La palabra es un milagroso recinto donde resuena el mundo. Se lleva uno a los oídos del alma la caracola de la palabra, y escucha en los valles de su ser cómo se hace música la existencia: los largos y antiquísimos temporales de lluvia encima de los bosques; el despertar ligero de las aves cuando las mañanas acuden, diáfanas, de su propia resurrección; el crepitar del fuego sobre los montes; los hombres y mujeres, eternos y como recién nacidos, que se miran unos a otros y se aturden. El universo todo es una música que resuena en el interior de la palabra. Vamos, de palabra en palabra, hacia el descubrimiento atónito de lo que somos y aún podemos ser todavía.
No hay hombre sin palabra porque no podríamos resistir un instante sobre el mapa de las relaciones. Hemos nacido para nombrarnos unos a otros y deletrear las cosas: piedra, río, flor, madrugada, selva, fuente, mediodía, cántaro… Si no se sabe decir amor, madre, hija, esposa, hermano…, no eres persona.
La palabra es la llave que facilita el acceso al prodigio.
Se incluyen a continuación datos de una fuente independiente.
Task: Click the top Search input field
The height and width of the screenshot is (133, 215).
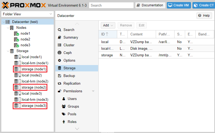Action: pos(111,5)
Imposible imaginar una especie muda, un universo mudo, calladas las selvas, sin canto las aves, sumidos en el silencio los ríos, sin canciones la presencia de las mujeres al término de la playa, los hombres detrás de sus carromatos sin decirse el uno al otro: buenos días, toma un trozo de pan, dame un trago de vino… Toda palabra trae entre sus sílabas las muestras de la santidad inicial de la tribu, y viene, magnífica y milagrosa, para poder reunirnos. La finalidad de la palabra es convertirnos en comunidad.
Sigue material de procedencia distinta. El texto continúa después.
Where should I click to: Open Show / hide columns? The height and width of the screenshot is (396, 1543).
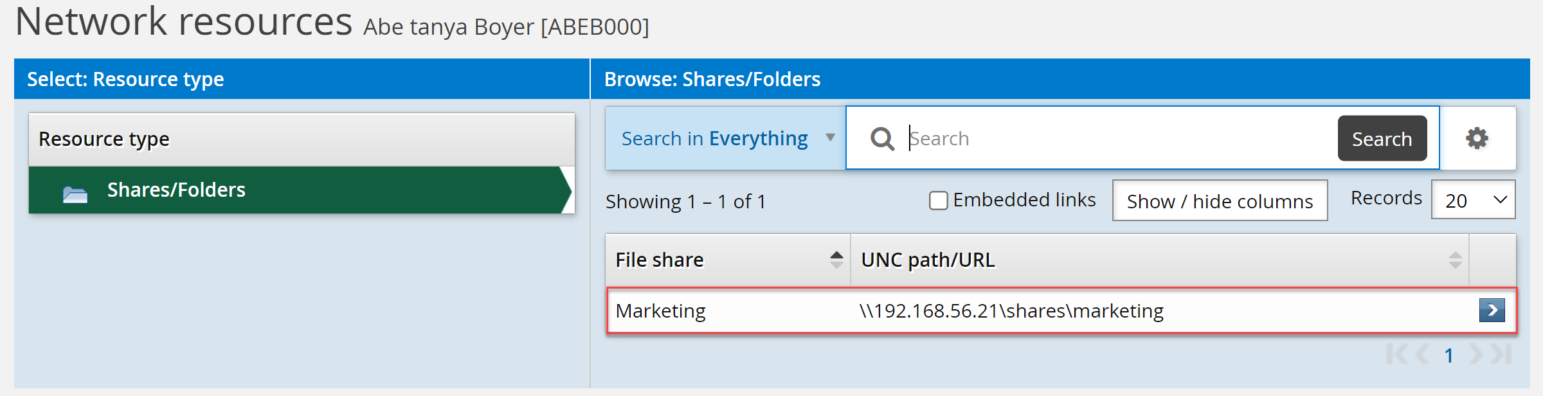point(1219,200)
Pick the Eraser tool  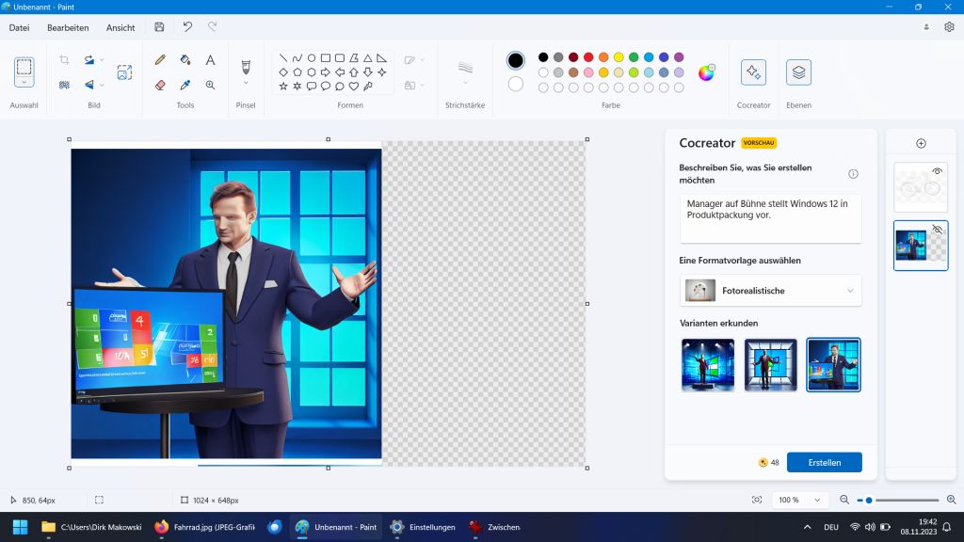click(x=160, y=85)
¿Qué sucede cuando la palabra se destruye? Que el hombre y la creación descienden de nivel. La palabra es la posibilidad más emocionante de supervivencia que tenemos como especie. Cuando se pierden el cuidado y la veneración por la palabra, están a punto de perderse también las relaciones que nos debemos los unos a los otros, que estamos puestos sobre la tierra para pronunciar: te quiero, mujer; toma esta manzana, hombre…
Si se convierte la palabra en herramienta de destrucción ha olvidado su misión. ¿Cómo nos vamos a dirigir hacia donde nuestro ser se encamina, si nos quedamos sin palabras?
Más, muchísimo más, que cuidarnos de aguantar y resistir sobre la intemperie de la tierra todavía –el trabajo y el bienestar, la comida y el vestido, los mares y los ríos– debemos ocuparnos en que no se convierta la palabra en grito de embestida y odio que destruye. La palabra es la estrella que nos orienta en la noche.